Heading a soccer ball is more dangerous for women
By Robert Preidt
health day reporter
TUESDAY, July 31, 2018 (HealthDay News) — The heads of soccer balls pose a far greater threat to women’s brains than men’s, according to a new study.
The study focused on 49 female footballers and 49 amateur footballers, aged 18 to 50. They reported a similar number of rubrics compared to the previous year (an average of 487 rubrics for men and 469 for women).
Brain scans revealed that regions of damaged white matter in the brain were five times larger in women than in men.
“Researchers and clinicians have long noted that women fare worse after traumatic brain injury than men, but some have said that’s only because women are more willing to report symptoms,” he said. said Dr. Michael Lipton, head of the study.
“Based on our study, which measured objective changes in brain tissue rather than self-reported symptoms, women appear to be more likely than men to experience soccer ball head trauma,” Lipton said.
The results suggest gender-specific guidelines for football titles may be needed, the study authors said.
Lipton is professor of radiology and psychiatry and behavioral sciences at the Albert Einstein College of Medicine, and medical director of MRI services at Montefiore Medical Center in New York.
Around 30 million women and girls play football worldwide, according to the International Federation of Association Football.
It’s unclear why women might be more susceptible to head injuries than men, but differences in neck strength, sex hormones or genetics could be factors, the researchers suggested.
The brain changes in the women in the study produced no noticeable symptoms, such as decreased thinking ability, but are still concerning, the researchers said.
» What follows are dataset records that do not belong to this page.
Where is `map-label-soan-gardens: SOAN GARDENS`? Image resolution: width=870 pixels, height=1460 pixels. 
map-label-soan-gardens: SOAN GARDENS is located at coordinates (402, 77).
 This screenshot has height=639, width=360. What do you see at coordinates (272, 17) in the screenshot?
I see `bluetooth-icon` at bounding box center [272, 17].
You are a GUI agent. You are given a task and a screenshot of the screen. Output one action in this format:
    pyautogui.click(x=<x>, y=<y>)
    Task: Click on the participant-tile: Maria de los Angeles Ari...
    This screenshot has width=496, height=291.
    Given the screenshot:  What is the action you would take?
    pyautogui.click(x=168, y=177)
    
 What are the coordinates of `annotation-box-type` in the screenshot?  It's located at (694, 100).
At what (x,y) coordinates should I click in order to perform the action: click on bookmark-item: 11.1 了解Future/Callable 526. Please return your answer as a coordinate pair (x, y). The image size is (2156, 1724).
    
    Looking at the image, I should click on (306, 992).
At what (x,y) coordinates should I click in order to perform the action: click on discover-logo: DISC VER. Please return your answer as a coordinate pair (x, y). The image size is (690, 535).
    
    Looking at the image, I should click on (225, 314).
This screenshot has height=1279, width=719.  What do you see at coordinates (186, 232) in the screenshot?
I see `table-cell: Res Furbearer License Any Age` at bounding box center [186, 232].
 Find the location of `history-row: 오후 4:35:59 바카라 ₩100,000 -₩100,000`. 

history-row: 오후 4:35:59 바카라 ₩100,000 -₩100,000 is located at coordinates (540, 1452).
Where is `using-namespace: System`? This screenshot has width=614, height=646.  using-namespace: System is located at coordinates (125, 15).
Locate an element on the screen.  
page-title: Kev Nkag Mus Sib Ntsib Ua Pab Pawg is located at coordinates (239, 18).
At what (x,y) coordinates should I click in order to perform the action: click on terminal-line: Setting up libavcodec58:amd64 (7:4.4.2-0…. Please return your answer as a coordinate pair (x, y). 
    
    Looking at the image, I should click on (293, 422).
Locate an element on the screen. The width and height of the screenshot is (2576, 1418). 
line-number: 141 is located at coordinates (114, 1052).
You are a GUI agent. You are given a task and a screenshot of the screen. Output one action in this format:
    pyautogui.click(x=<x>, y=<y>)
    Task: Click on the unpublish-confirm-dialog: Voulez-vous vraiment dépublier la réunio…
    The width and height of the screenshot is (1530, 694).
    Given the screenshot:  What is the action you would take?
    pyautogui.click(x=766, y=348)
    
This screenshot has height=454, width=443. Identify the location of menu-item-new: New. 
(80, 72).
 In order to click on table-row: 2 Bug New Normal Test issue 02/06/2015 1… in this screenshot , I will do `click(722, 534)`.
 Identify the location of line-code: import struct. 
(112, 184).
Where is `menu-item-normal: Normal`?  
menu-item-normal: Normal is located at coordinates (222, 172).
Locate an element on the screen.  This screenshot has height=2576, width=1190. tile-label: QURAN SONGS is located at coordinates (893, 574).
“In various brain injuries, including chronic traumatic encephalopathy (CTE) [a degenerative brain disease found in athletes, military veterans, and others with a history of repetitive brain trauma]subclinical pathology develops before we can detect brain damage that affects function,” Lipton explained.
“So before serious dysfunction occurs, it’s wise to identify risk factors for cumulative brain damage – such as leading if you’re female – so people can take action to prevent further damage. other damage and maximize recovery,” he said.
The study, published online July 31 in the journal Radiologyraises the question of whether football players should stop coaching altogether.
“We’ve conducted several studies showing that most players seem to tolerate some level of capping,” Lipton said in a press release.
“Rather than banning headers altogether – which is probably not realistic – we would like to have a better idea of how many headers will cause players trouble,” he said. “What’s important about this study is that men and women may need to be looked at differently.”